▸ TASK ITEM
Beneath this line are the data; copy exactly the part of them that opens with the line containing "Select the yellow" and closes with the line containing "Bookmark page with", and only that part.

[[ SOURCE MATERIAL, beginning ]]

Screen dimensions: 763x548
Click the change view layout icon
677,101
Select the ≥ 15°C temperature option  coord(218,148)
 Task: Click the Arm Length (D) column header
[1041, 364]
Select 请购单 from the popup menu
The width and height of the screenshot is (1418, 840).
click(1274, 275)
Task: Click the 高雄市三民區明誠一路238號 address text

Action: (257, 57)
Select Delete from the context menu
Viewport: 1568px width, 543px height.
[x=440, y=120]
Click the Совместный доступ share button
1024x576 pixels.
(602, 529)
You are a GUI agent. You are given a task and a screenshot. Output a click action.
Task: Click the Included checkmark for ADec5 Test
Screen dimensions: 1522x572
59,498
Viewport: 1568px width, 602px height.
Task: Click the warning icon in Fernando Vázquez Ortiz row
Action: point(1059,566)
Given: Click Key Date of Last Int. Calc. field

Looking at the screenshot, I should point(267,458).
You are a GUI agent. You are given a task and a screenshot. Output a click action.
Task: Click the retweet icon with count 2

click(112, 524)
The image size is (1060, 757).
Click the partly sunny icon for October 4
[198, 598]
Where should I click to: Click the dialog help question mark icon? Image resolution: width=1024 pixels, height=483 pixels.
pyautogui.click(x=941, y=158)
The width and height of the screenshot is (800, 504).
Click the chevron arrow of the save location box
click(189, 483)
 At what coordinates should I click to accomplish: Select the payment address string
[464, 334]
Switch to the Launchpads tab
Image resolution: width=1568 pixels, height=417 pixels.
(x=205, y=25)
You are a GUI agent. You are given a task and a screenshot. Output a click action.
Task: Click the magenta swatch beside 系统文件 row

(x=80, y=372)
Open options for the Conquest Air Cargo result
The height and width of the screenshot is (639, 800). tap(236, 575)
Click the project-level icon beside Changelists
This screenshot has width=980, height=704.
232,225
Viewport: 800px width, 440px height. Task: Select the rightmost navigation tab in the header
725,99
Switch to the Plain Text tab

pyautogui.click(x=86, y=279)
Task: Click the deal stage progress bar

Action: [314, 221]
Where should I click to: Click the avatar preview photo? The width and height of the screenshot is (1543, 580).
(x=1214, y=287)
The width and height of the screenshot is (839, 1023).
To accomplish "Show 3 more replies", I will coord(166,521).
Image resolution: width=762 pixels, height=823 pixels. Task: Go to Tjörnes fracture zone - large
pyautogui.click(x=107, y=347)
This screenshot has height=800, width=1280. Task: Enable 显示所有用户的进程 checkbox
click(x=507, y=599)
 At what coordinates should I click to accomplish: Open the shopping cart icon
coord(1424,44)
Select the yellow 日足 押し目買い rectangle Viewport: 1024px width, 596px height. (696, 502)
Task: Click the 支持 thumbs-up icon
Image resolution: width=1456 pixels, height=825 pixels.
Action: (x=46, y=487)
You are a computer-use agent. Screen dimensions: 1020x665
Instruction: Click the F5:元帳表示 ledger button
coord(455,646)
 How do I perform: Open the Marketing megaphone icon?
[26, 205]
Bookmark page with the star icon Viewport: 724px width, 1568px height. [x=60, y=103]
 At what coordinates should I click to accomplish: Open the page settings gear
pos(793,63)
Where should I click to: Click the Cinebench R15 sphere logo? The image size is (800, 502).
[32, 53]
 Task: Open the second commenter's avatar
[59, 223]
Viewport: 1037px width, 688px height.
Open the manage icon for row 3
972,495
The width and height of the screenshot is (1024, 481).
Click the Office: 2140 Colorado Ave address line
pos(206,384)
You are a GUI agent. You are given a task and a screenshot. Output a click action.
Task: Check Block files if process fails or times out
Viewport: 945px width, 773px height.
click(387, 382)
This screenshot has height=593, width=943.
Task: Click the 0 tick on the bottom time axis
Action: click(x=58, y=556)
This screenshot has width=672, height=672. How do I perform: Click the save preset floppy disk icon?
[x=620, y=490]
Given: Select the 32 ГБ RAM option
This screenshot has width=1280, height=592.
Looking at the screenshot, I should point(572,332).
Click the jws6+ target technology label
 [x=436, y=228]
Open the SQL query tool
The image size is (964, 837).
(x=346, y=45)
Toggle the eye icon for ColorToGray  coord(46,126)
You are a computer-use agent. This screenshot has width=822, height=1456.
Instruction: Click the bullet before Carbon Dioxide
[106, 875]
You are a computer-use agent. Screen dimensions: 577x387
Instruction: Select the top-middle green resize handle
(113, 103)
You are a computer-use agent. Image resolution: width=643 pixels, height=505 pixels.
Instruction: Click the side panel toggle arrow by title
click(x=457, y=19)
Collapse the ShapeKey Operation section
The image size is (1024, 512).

[[ SOURCE MATERIAL, end ]]

▸ SOLUTION TO THE PROBLEM
Select the yellow 日足 押し目買い rectangle Viewport: 1024px width, 596px height. (696, 502)
Task: Click the 支持 thumbs-up icon
Image resolution: width=1456 pixels, height=825 pixels.
Action: (x=46, y=487)
You are a computer-use agent. Screen dimensions: 1020x665
Instruction: Click the F5:元帳表示 ledger button
coord(455,646)
 How do I perform: Open the Marketing megaphone icon?
[26, 205]
Bookmark page with the star icon Viewport: 724px width, 1568px height. [x=60, y=103]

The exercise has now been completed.